→ **ЗАДАНИЯ**
1. Ответьте по тексту о тематизме Баха:
(a) какие свойства, по тексту, «наитие» сообщает теме?
(b) что, по словам Н. Метнера, тема часто требует себе в качестве вассалов?
(c) кто свидетельствовал, что Бах ощущал связь тематизма и архитектоники интуитивно?
2. Оформите в виде таблицы Markdown со столбцами «№» (порядковый номер) и «Строка» только строки данных, начиная со строки, где есть «Click the red app logo icon», и заканчивая строкой, где есть «pos(459,228)». Обе граничные строки включите, пустые пропустите.

======== ЦИТИРУЕМЫЙ ТЕКСТ ========

Конечно, в строго контрапунктических композициях немалую роль в зарождении тема-тизма играют опыт и холодный рассудок (особенно на второй стадии формирования замысла), однако этим не отменяется роль «наития», сообщающего теме первозданную свежесть, «невымученность», интонационную достоверность. Все эти свойства, по единодушному признанию, присущи баховскому тематизму. Но, к сожалению, исследователи, далекие от понимания тайн композиторского вдохновения и пребывающие в путах «нумерологической зависимости», навязывают Баху методы поиска

тематического материала, абсолютно неприемлемые не только для гения, но и для добросовестного ремесленника. Рассуждая о неких «предустановленных количественных заданиях», инспирированных «сакральной математикой», подобные «специалисты», сами того не желая, инкриминируют композитору «подделку тематического наития», а стало быть - и «подделку произведений». Что Бах не повинен в подобных прегрешениях, очевидно всякому непредубежденному человеку.

Далее Н. Метнер поучительно размышляет о взаимообусловленности тематизма и архитектоники: «Тема есть доступнейшая простота и единство всего произведения, таящая в себе и освещающая собой всю его сложность и разнообразие. Тема есть закон для каждого отдельного произведения. <...> Она требует себе часто в качестве вассалов иные темы. Она сама намечает, вызывает их, а часто в цветении своем обнаруживает семена их в себе самой» [5, 47-48].

В творчестве Баха взаимообусловленность тематизма и архитектоники (включая аспект масштабных соотношений) проистекала из глубинных основ контрапунктического мышления композитора. К. Ф. Э. Бах свидетельствовал, что его отец ощущал упомянутую связь интуитивно: «Слушая многоголосную фугу. он уже после первых проведений темы умел предсказать, какие могут встретиться в дальнейшем контрапунктические приемы, и - если я стоял рядом с ним (это со мной он делился своими соображениями) - радовался и толкал меня, когда ожидания его оправдывались» [3, 242].

======== ЛИСТИНГ ========

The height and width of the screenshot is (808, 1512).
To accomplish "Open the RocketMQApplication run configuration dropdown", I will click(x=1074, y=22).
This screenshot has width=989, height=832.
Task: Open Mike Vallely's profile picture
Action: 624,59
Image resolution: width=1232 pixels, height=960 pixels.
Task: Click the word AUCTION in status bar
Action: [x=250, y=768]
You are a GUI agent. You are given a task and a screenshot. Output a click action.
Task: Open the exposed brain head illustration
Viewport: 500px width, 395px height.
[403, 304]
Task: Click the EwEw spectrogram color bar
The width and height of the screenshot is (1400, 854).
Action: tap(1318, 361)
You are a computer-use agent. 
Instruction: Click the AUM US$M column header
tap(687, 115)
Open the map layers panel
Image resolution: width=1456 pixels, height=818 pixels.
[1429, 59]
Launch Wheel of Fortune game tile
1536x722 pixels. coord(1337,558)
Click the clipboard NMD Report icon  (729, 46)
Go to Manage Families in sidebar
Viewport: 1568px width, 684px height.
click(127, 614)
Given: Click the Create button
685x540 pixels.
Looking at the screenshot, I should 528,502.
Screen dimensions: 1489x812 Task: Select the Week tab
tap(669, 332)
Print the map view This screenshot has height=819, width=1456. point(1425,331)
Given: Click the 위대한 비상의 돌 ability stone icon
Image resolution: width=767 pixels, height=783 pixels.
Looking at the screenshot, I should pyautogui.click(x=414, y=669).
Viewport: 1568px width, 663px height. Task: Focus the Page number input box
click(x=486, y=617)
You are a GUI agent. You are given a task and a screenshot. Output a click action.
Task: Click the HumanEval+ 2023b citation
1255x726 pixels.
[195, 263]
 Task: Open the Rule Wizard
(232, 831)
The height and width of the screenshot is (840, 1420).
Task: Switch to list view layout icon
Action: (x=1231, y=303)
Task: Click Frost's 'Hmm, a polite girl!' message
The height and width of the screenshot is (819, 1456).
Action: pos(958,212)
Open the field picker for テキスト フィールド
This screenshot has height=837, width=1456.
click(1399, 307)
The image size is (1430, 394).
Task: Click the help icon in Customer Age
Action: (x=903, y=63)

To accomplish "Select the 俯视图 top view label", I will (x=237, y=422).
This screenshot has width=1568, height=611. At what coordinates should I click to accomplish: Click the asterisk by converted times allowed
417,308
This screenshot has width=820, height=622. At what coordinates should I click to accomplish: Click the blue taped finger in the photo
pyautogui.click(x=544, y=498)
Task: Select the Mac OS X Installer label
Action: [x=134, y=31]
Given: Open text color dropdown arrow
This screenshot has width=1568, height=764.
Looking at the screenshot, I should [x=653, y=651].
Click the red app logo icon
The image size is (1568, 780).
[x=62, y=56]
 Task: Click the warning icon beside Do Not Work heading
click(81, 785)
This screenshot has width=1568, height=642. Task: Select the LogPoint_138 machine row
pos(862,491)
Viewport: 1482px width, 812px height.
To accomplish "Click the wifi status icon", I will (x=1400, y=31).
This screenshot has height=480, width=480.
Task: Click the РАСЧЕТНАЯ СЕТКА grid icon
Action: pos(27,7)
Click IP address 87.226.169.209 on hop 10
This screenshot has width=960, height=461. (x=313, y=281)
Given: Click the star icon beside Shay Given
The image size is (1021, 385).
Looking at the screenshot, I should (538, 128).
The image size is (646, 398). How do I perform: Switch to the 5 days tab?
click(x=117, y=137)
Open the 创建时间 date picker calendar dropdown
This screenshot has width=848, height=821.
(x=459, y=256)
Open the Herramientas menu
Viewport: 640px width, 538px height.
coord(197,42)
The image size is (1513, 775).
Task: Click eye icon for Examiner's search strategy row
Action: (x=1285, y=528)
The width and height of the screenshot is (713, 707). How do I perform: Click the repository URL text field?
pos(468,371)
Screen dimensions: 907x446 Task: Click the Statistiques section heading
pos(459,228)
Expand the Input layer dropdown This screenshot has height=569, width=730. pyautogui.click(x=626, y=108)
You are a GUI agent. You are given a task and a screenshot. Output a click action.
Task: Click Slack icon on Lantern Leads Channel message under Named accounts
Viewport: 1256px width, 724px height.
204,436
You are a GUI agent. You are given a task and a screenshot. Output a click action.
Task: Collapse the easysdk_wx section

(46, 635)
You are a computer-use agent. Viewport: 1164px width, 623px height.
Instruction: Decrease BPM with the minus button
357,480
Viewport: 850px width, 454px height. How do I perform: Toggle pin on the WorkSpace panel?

========

→ **РЕШЕНИЯ ПО ЗАДАНИЯМ**
1.
(a) Первозданную свежесть, «невымученность», интонационную достоверность.
(b) Иные темы.
(c) К. Ф. Э. Бах.

2.
| № | Строка |
|---|---|
| 1 | Click the red app logo icon |
| 2 | The image size is (1568, 780). |
| 3 | [x=62, y=56] |
| 4 |  Task: Click the warning icon beside Do Not Work heading |
| 5 | click(81, 785) |
| 6 | This screenshot has width=1568, height=642. Task: Select the LogPoint_138 machine row |
| 7 | pos(862,491) |
| 8 | Viewport: 1482px width, 812px height. |
| 9 | To accomplish "Click the wifi status icon", I will (x=1400, y=31). |
| 10 | This screenshot has height=480, width=480. |
| 11 | Task: Click the РАСЧЕТНАЯ СЕТКА grid icon |
| 12 | Action: pos(27,7) |
| 13 | Click IP address 87.226.169.209 on hop 10 |
| 14 | This screenshot has width=960, height=461. (x=313, y=281) |
| 15 | Given: Click the star icon beside Shay Given |
| 16 | The image size is (1021, 385). |
| 17 | Looking at the screenshot, I should (538, 128). |
| 18 | The image size is (646, 398). How do I perform: Switch to the 5 days tab? |
| 19 | click(x=117, y=137) |
| 20 | Open the 创建时间 date picker calendar dropdown |
| 21 | This screenshot has width=848, height=821. |
| 22 | (x=459, y=256) |
| 23 | Open the Herramientas menu |
| 24 | Viewport: 640px width, 538px height. |
| 25 | coord(197,42) |
| 26 | The image size is (1513, 775). |
| 27 | Task: Click eye icon for Examiner's search strategy row |
| 28 | Action: (x=1285, y=528) |
| 29 | The width and height of the screenshot is (713, 707). How do I perform: Click the repository URL text field? |
| 30 | pos(468,371) |
| 31 | Screen dimensions: 907x446 Task: Click the Statistiques section heading |
| 32 | pos(459,228) |